What to work on:
Extract the lines of the records below word for word, starting at the line that contains "Open the 'Файл' menu" and continuing through the end of the records. Leave the pictures out of your answer.

(Entries for locating words and elements)
※

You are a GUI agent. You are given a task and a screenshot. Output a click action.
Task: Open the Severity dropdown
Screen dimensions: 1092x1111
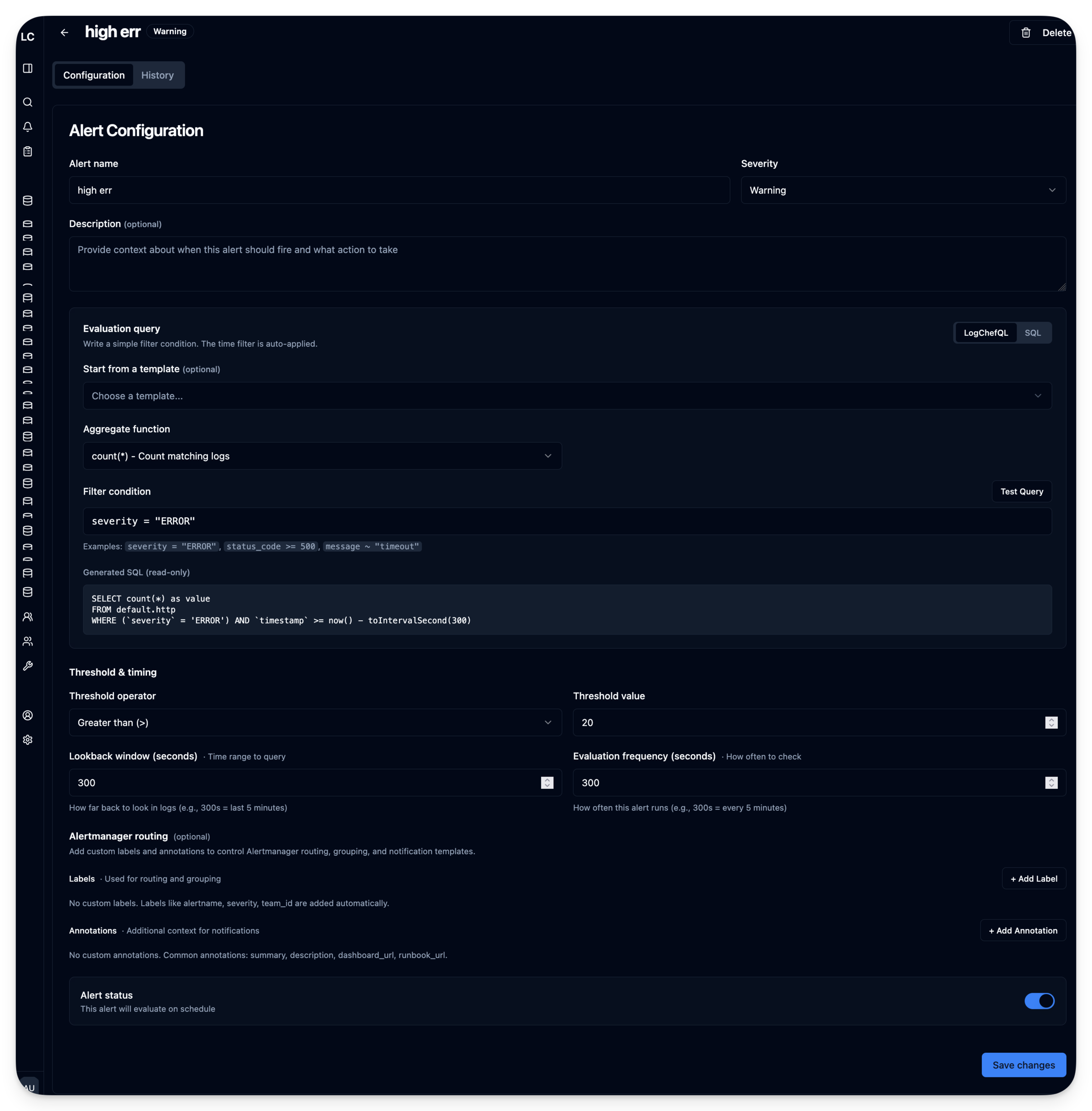click(x=902, y=190)
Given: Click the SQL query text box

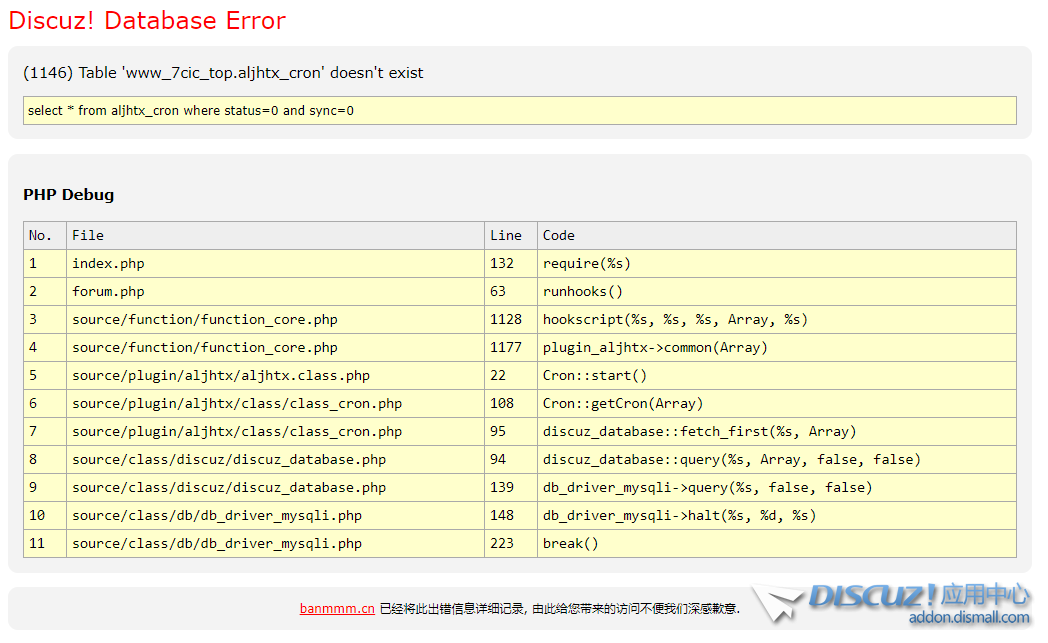Looking at the screenshot, I should pyautogui.click(x=519, y=110).
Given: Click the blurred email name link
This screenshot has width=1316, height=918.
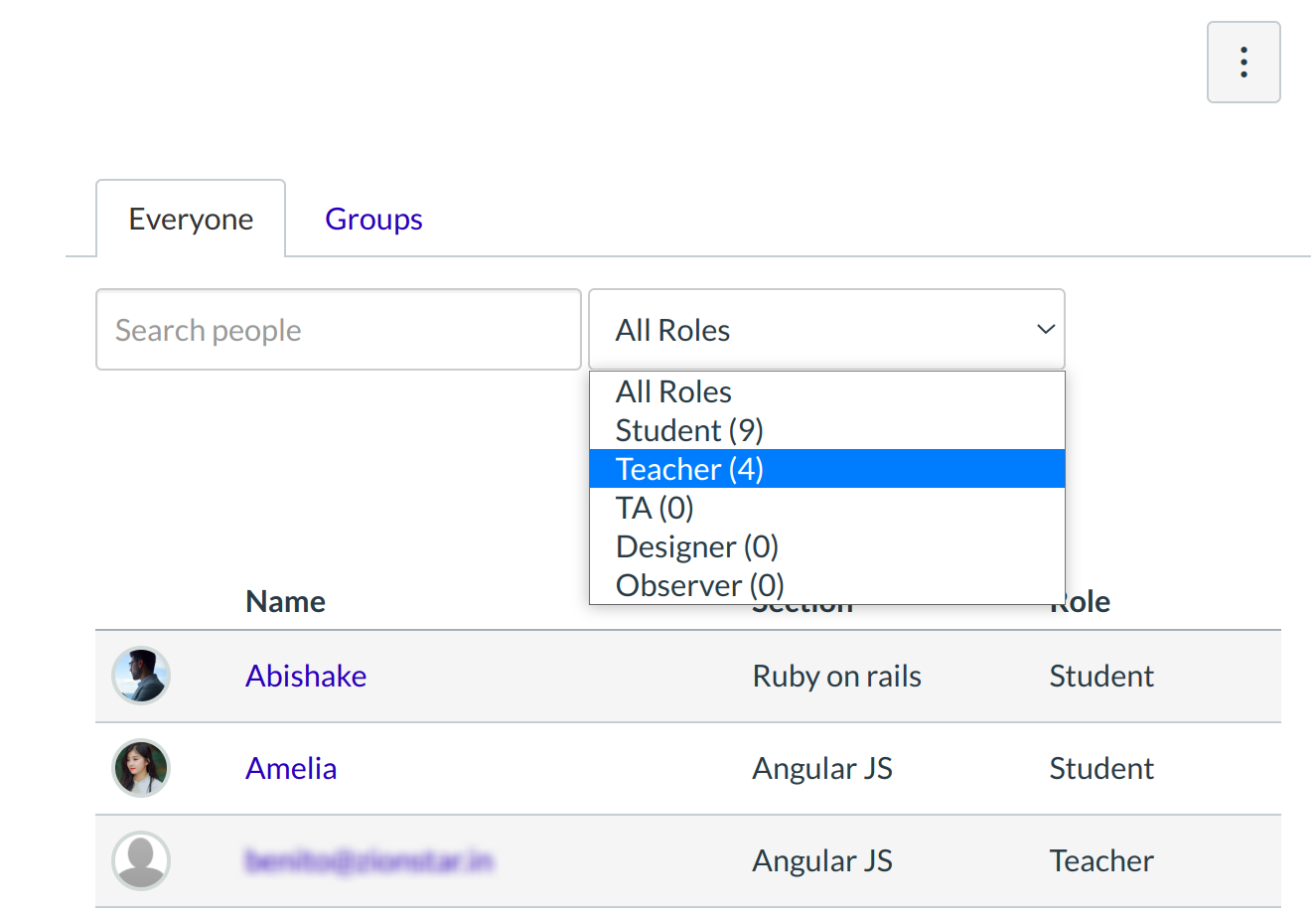Looking at the screenshot, I should (368, 860).
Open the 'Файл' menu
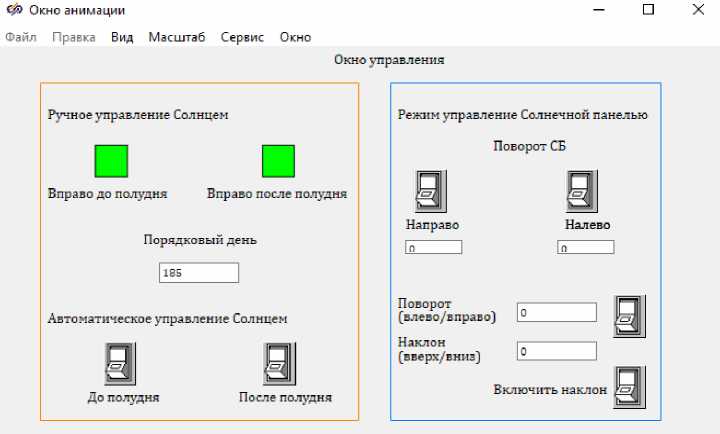 [x=21, y=37]
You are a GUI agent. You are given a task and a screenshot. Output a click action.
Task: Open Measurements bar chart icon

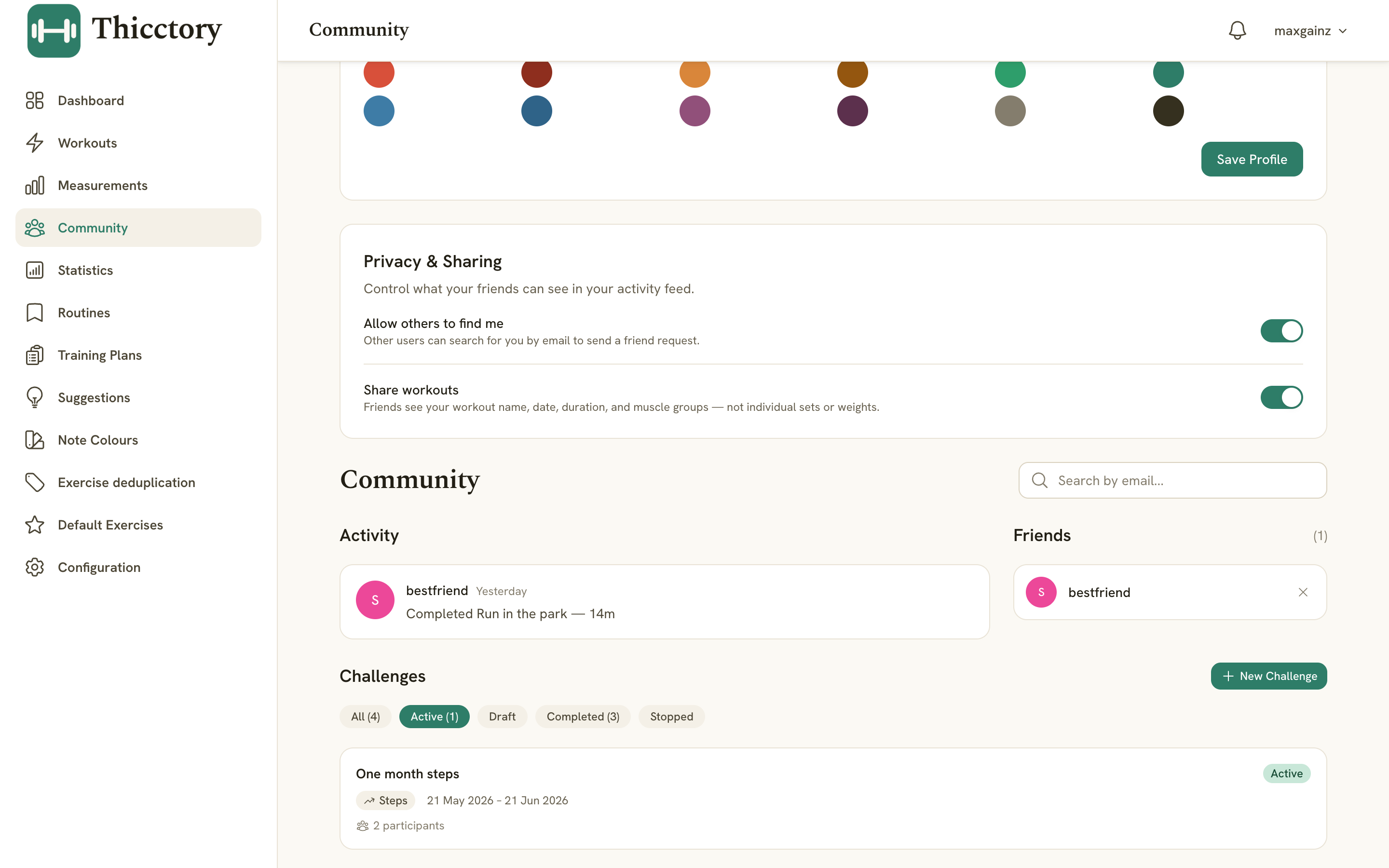[x=34, y=186]
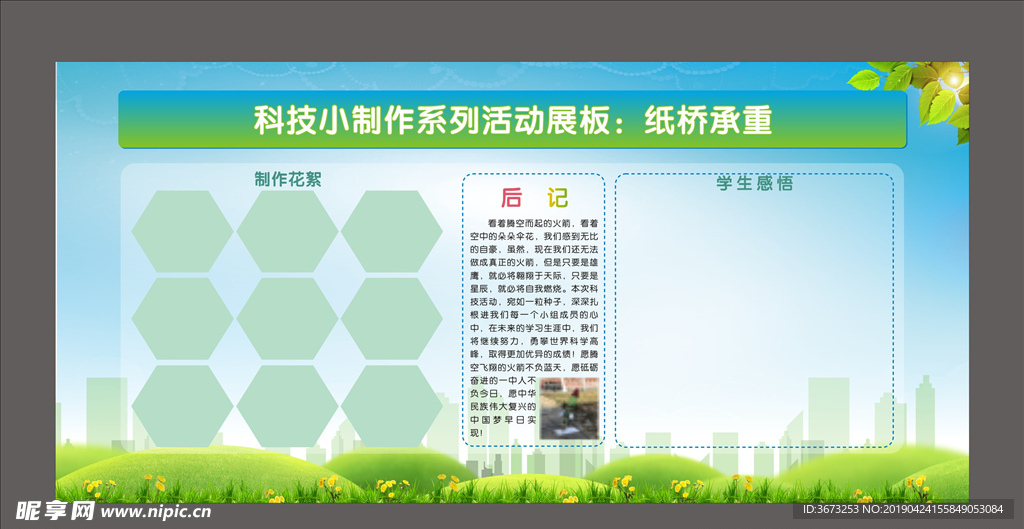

※

Answer to the exercise:
Open the 'Файл' menu
 [x=21, y=37]
You are a GUI agent. You are given a task and a screenshot. Output a click action.
Task: Open Measurements bar chart icon

[x=34, y=186]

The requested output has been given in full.